Ultimate advice for hair loss, from an expert nutritionist
There are around 100,000 hair follicles on your scalp and these follicles are the engine room of your hair growth, stimulated by hormones and nutrients. While density of hair varies from person to person, and it’s normal to shed some hair (like those loose strands caught in the shower drain), persistent hair loss and hair thinning for sustained periods can be a problem and upsetting.
What causes hair loss and hair thinning?
Hormonal changes, genetics, medical conditions, stress, lack of sleep, diet and ageing can affect your hair’s natural growth cycle and can all play a part in hair thinning and loss.
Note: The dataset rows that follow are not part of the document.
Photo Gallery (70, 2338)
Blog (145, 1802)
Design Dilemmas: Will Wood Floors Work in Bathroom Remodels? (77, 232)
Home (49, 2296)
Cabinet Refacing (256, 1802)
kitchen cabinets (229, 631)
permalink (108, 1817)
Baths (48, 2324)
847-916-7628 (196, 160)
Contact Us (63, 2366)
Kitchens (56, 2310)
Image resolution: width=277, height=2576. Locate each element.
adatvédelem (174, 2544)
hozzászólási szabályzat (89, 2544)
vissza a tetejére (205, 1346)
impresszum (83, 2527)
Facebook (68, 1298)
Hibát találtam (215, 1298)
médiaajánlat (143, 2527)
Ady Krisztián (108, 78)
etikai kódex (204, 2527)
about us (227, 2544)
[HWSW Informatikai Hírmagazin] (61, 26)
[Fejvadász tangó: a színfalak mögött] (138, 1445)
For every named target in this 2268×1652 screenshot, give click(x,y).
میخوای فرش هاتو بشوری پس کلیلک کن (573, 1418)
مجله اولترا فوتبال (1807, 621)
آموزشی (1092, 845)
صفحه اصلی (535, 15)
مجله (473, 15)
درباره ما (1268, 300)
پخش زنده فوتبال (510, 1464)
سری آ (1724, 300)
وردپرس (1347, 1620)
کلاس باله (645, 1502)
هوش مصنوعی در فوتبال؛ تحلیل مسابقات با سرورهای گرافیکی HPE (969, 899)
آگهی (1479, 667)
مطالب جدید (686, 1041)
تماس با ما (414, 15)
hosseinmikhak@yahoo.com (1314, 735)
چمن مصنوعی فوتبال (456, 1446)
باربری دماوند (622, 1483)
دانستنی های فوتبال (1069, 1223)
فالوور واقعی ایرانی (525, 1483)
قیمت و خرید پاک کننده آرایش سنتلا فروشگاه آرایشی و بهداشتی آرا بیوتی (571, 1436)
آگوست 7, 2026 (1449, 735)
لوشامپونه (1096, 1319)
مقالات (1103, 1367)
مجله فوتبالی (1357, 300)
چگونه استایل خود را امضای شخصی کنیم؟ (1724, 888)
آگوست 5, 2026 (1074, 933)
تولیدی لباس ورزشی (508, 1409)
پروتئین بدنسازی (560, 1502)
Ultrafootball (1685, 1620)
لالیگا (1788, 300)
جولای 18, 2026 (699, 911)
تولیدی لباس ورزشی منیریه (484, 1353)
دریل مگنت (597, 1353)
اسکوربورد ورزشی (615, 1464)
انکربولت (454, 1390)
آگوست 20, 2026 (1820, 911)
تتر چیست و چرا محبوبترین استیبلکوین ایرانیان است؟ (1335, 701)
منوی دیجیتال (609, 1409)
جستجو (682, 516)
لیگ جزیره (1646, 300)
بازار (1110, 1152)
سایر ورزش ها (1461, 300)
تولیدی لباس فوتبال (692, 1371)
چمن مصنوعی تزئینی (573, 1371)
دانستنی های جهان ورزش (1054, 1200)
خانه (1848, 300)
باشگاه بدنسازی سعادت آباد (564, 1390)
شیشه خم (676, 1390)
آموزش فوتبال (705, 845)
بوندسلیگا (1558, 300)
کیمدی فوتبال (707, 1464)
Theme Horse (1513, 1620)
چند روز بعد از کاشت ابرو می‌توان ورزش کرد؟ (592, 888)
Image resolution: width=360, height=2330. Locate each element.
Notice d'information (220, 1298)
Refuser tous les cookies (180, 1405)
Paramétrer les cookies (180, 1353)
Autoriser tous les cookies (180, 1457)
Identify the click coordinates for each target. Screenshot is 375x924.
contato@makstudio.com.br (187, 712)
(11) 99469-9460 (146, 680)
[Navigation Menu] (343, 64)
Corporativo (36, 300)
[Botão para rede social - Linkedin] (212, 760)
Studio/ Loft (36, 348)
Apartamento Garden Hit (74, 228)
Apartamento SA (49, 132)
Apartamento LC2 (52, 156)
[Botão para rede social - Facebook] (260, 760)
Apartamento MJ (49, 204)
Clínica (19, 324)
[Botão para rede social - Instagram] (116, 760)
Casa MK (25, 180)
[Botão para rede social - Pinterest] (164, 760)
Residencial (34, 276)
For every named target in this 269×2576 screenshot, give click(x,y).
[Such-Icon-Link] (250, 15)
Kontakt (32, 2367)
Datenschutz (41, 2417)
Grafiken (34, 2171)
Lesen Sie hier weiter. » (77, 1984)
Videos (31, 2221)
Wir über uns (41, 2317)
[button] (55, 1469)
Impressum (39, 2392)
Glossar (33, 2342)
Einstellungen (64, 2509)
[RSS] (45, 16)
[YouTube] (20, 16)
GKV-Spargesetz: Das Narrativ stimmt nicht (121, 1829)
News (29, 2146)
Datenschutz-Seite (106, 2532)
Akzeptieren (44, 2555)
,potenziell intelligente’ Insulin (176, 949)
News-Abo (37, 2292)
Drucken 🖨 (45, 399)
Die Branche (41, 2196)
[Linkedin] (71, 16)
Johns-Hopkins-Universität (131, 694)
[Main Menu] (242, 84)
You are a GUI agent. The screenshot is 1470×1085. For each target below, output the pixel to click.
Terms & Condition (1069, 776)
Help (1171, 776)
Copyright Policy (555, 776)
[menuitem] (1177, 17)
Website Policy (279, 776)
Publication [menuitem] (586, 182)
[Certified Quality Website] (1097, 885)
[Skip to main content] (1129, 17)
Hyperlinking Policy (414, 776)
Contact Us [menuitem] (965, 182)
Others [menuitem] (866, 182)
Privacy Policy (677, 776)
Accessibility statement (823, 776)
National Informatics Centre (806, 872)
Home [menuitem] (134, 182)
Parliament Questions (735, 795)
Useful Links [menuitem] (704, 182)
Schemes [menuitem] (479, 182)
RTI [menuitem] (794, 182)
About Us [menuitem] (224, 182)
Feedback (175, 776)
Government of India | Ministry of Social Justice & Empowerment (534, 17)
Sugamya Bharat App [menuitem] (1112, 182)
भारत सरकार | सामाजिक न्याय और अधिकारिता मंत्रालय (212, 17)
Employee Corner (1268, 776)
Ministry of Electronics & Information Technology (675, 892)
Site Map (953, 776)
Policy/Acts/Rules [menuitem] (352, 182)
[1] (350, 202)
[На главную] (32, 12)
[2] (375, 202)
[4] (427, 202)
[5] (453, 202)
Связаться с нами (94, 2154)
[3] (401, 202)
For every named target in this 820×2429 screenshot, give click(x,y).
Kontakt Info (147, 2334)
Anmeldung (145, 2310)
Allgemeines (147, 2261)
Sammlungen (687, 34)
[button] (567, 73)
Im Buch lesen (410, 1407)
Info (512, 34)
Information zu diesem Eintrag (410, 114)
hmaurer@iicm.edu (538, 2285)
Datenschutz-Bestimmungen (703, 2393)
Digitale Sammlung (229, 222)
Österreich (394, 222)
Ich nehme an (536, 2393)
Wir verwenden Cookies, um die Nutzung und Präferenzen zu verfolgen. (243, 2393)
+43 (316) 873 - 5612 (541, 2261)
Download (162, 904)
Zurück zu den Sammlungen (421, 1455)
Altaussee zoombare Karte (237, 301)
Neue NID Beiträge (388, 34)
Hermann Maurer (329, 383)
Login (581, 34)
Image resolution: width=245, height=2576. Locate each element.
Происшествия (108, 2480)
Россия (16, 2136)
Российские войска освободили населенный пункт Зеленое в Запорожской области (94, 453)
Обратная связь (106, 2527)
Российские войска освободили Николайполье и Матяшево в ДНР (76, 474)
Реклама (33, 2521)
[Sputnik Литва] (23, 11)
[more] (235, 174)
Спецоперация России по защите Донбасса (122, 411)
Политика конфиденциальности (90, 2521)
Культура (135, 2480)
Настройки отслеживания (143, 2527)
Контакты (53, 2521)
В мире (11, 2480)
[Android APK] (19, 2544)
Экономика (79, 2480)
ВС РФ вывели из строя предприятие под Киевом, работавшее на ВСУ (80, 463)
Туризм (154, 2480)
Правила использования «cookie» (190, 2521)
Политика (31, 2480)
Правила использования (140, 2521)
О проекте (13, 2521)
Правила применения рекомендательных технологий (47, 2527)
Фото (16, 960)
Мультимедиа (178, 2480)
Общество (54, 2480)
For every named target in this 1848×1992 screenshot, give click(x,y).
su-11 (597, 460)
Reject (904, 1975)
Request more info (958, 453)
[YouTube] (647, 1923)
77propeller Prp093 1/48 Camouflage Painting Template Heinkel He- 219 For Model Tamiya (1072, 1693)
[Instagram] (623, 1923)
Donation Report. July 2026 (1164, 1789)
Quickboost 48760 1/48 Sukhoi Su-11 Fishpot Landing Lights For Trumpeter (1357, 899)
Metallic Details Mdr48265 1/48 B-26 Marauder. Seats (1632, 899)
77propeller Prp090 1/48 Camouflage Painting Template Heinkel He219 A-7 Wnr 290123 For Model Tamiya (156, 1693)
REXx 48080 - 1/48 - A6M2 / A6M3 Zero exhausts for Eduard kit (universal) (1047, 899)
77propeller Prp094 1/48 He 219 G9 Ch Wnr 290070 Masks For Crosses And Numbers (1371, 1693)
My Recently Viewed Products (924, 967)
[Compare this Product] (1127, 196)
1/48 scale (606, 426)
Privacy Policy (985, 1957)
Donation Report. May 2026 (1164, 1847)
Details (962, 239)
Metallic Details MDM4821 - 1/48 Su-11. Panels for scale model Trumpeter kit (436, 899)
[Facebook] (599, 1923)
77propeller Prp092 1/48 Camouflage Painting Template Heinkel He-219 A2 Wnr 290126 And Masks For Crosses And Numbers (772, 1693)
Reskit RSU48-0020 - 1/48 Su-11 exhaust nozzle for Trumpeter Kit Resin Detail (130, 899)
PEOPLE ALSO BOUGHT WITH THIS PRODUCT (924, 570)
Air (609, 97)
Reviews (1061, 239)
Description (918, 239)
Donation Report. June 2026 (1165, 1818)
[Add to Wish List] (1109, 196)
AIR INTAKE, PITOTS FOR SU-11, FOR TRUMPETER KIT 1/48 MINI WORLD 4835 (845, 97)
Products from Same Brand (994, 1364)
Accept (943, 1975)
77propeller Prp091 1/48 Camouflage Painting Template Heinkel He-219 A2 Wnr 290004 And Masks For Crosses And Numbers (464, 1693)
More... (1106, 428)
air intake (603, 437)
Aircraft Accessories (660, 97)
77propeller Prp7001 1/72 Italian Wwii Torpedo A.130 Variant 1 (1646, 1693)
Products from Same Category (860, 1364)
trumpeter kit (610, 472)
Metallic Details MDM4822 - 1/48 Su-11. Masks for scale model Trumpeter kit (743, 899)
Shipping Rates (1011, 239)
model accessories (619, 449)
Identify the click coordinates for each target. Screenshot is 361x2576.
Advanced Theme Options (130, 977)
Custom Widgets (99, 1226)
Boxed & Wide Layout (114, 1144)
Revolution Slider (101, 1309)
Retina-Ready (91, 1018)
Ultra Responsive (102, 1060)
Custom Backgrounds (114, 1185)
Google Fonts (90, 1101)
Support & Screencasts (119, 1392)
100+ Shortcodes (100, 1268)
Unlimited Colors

You may be interested in reading what causes premature grey hair and if it can be reversed.
Heat styling tools can cause hair damage when used excessively, and hair products and a high frequency of hair washing and cuts can impact on hair wellness. Studies also suggest that diets low in Iron, Zinc, Copper, Selenium, Biotin (Vitamin B7), Folic Acid, Vitamin B12 and Vitamin D can impact hair structure and growth, and are associated with hair thinning and loss. Learn more about key nutrients for healthy hair and the best foods for hair loss and thinning.
What's your diet missing? Create your free Diet Profile.
Although you can’t control certain factors like ageing and genetics, a balanced diet rich in vitamins and minerals can help stimulate hair growth and lead to glossy, healthy locks.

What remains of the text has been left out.